Dan the Broken Haskell Speaker
Posted by at 2006年04月10日 13:15
たらいまわし関数でHaskellが有利なのは、この関数の第三引数を必ずしも評価する
必要がないからです。Haskellでは評価が必要なもののみ評価が必要になってから
評価しますので有利ということです。Lazy Evaluationの威力ですね。

memoiseしてもテーブルを引くときにKeyの値が必要になって、第三引数を評価する
はめになると、それだけで遅くなってしまうからです。

ただし、TAK関数(zを返す方)では第三引数を必ず評価しなければならないので、
Lazy Evaluationの威力は発揮されません(thunkを作る分むしろ遅くなる要因になります)。
また、こちらでは memoise が効きます。
Posted by nobsun at 2006年04月10日 11:51
しまった。いんでんとが。。
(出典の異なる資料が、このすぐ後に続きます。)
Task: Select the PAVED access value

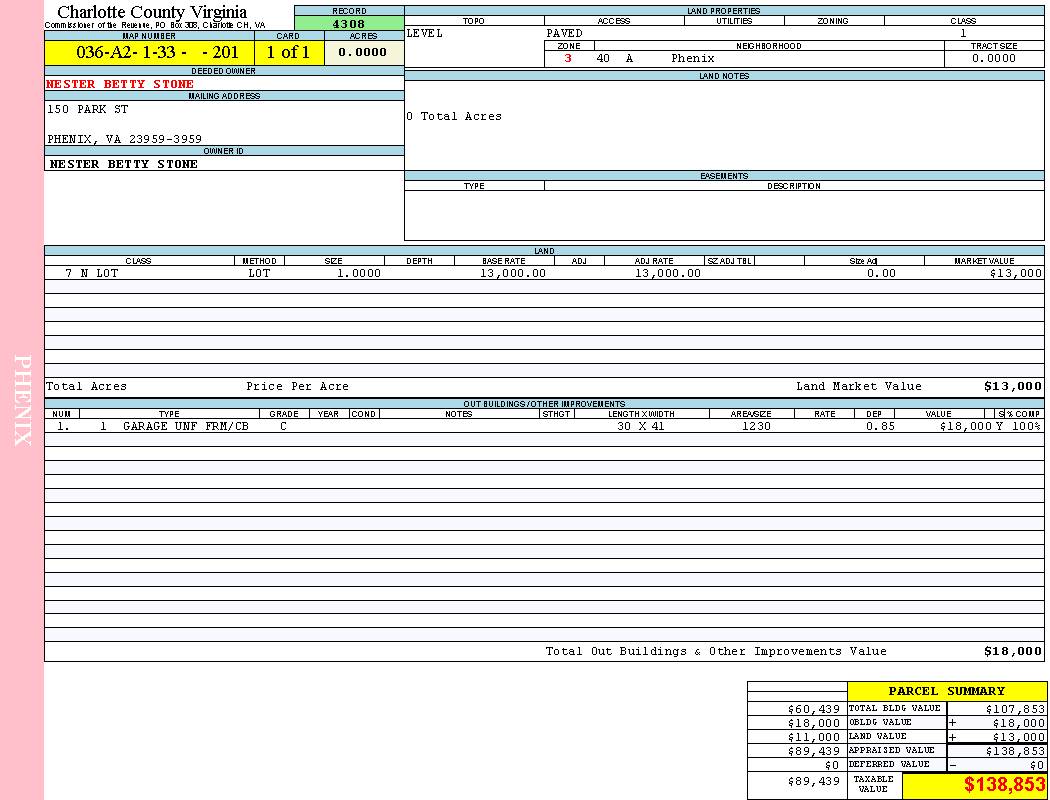Action: (565, 33)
。
Posted by nobsun at 2006年04月10日 11:40
Haskellらしいのは、文字列はぺたぺたくっつけるように書くスタイルかなぁ。

import System

main :: IO ()
main = getArgs >>= \ args ->
case args of
[x,y,z] -> showTarai (read x) (read y) (read z)
_ -> showTarai 10 5 0

showTarai :: Int -> Int -> Int -> IO ()
showTarai x y z
= putStrLn $ unwords $ "tarai" : (map show [x,y,z] ++ ["=",show $ tarai x y z])

tarai :: Int -> Int -> Int -> Int
tarai x y z | x < y = y
| otherwise = tarai (tarai (x-1) y z)
(tarai (y-1) z x)
(tarai (z-1) x y)


Posted by nobsun at 2006年04月10日 11:38
RubyのMemoizeは
return @tak[[x,y,z]] if @tak[[x,y,z]]
じゃ駄目ですか?
Posted by nido at 2006年04月08日 13:18
cozeさん、
あ、intってあるんですねえ。
tさん、
> import Text.Printf
え?ghcってこれ付いて来たの?

:i Text.Printf
module `Text.Printf' is a package module

NativeとNon-nativeの違いは、idiomを覚えているかどうかでもあるのですよねえ。

Dan the Non-Native (Python|Haskell) Speaker
Posted by at 2006年04月08日 11:47
Haskellの入出力は、他の言語と似た書き方も可能です(GHC6.4以降用)

import Text.Printf

main :: IO ()
main = do { args <- getArgs
; let [x,y,z] = if length args == 3 then map read args else [10,5,0]
; printf "tak(%d, %d, %d) = %d\n" x y z (tak x y z)
}
Posted by t at 2006年04月08日 06:49
pythonは
x, y, z = map(int, sys.argv[1:])
Posted by coze at 2006年04月08日 05:38
rubycoさん、
Thanks, fixed.
Dan the Terrible Paster
Posted by at 2006年04月08日 01:04
non-Memoizeのtak.rbの11行目にtak.rbというゴミが入ってます。
Posted by rubyco at 2006年04月07日 22:46
Perlなら標準ライブラリにMemoize搭載でっせ。